Cutting-edge cancer therapy at PCH gives Mesa boy new lease on life
Aug 14, 2018, 4:54 AM | Updated: 2:14 pm
(KTAR Photo/Kathy Cline)
PHOENIX — A 3-year-old Mesa boy battling cancer has a new lease on life.
Angel Torres is one of Arizona’s first pediatric patients to go into remission using a state-of-the-art therapy called CAR-T, administered at Phoenix Children’s Hospital.
Angel was diagnosed with acute lymphoblastic leukemia when he was 14 months old.
He was in remission shortly after being diagnosed but relapsed in March 2018. The second time, the cancer did not respond to aggressive chemotherapy.
“Just getting that news — it was like starting all over again,” said Cynthia Villagran, Angel’s mother. “We knew it would be even more difficult than the first time around.”
Villagran said her son was running out of options before the new therapy, which gained FDA approval in September 2017, was brought up.
“I was on Discovery Channel, and had seen a documentary about (CAR-T),” she said. “It was just shocking to hear that they had been successful. We were definitely all for it.”
Dr. Roberta Adams of Phoenix Children’s Hospital said the first step was harvesting some of Angel’s white cells. Then, she said, they were genetically engineered by a New Jersey lab “to recognize acute lymphoblastic leukemia … then infused back into him.
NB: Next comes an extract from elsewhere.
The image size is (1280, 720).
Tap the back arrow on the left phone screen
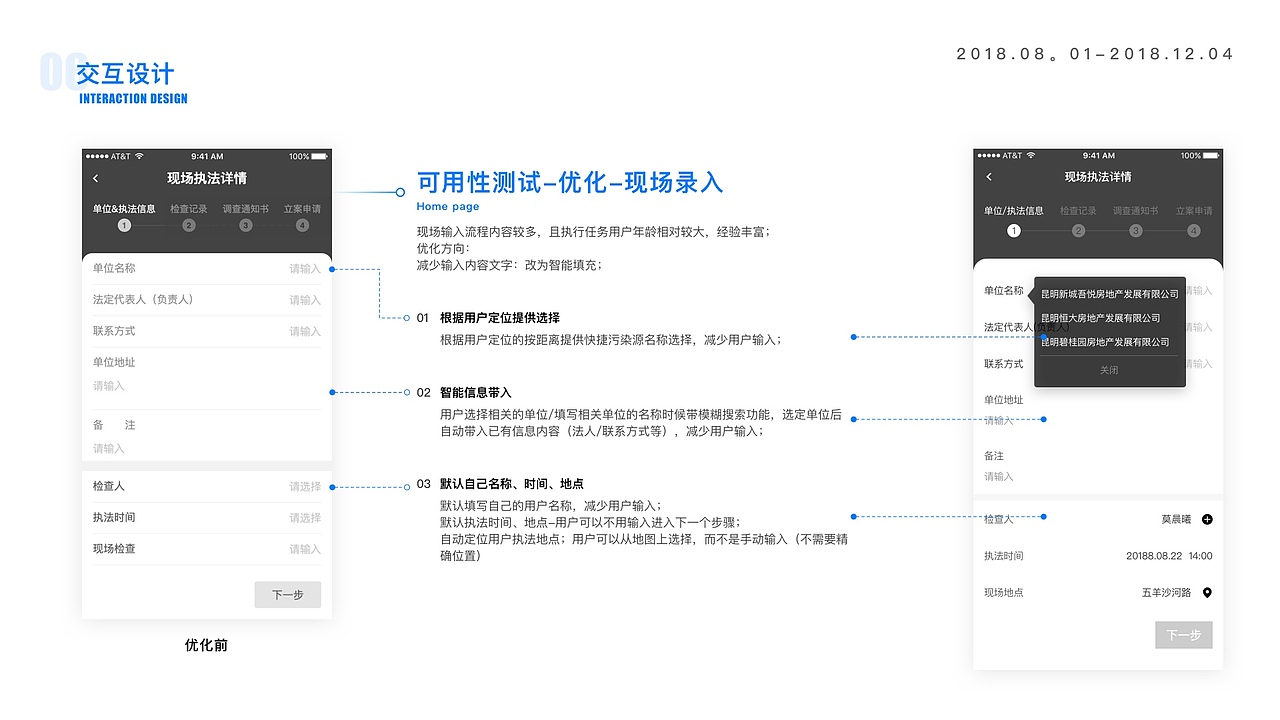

His own cells look for, latch onto and kill leukemia cells.”
Adams said about half of the patients who get the therapy are free of
leukemia within a year.
Angel received his CAR-T cells on June 7, and by July 13 his family found out he was in remission.
“He actually enjoys coming to the hospital now,” Villagran said. “He’s super back to his social self.”
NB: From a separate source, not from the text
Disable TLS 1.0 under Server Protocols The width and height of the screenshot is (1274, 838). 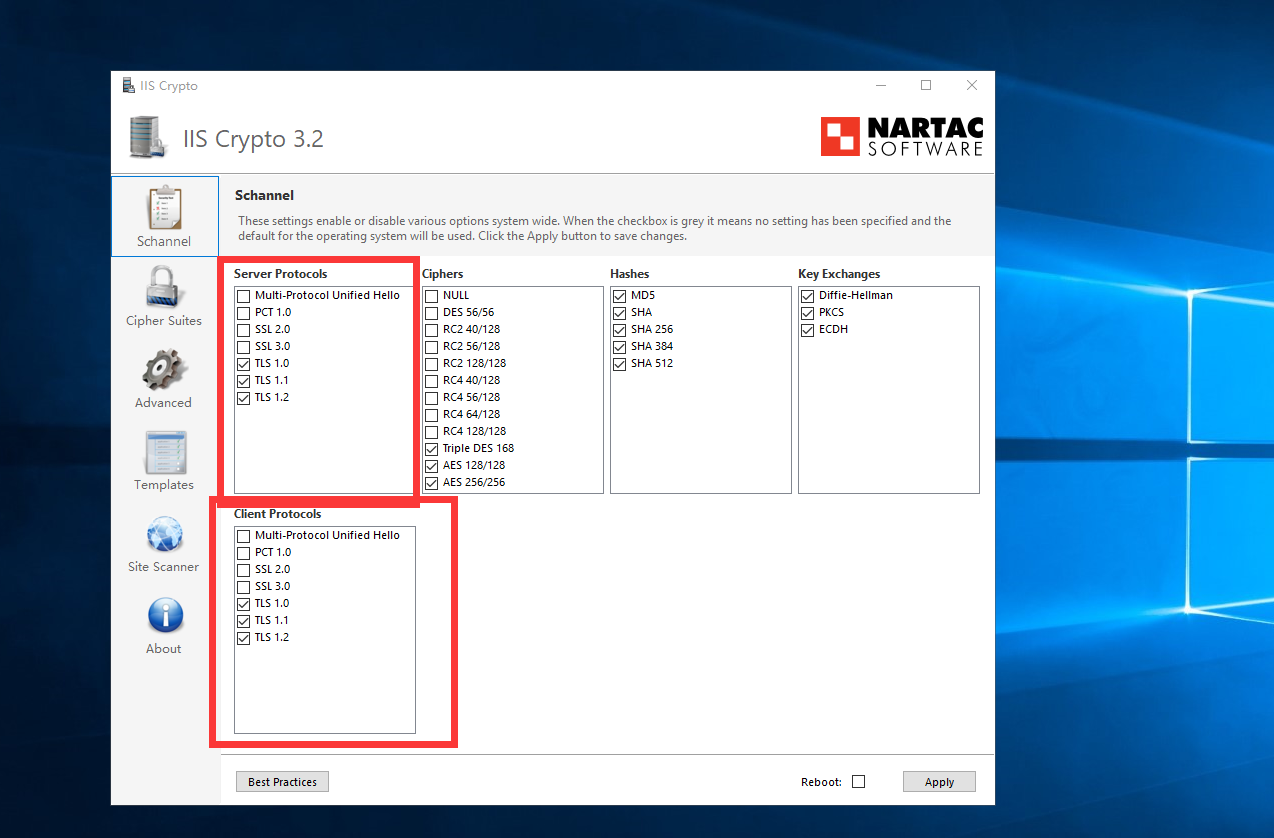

Adams said Angel will be closely monitored for at least a year.
Acute lymphoblastic leukemia is the most common form of pediatric cancer; Adams said 90 percent of patients are cured with one round of treatment.
Phoenix Children’s Hospital is the only institution in Arizona and surrounding states of New Mexico and Nevada approved to administer CAR-T treatment to patients under 25.
Patients who are candidates for this therapy have likely relapsed more than once after receiving more traditional therapies such as chemotherapy and bone marrow transplants.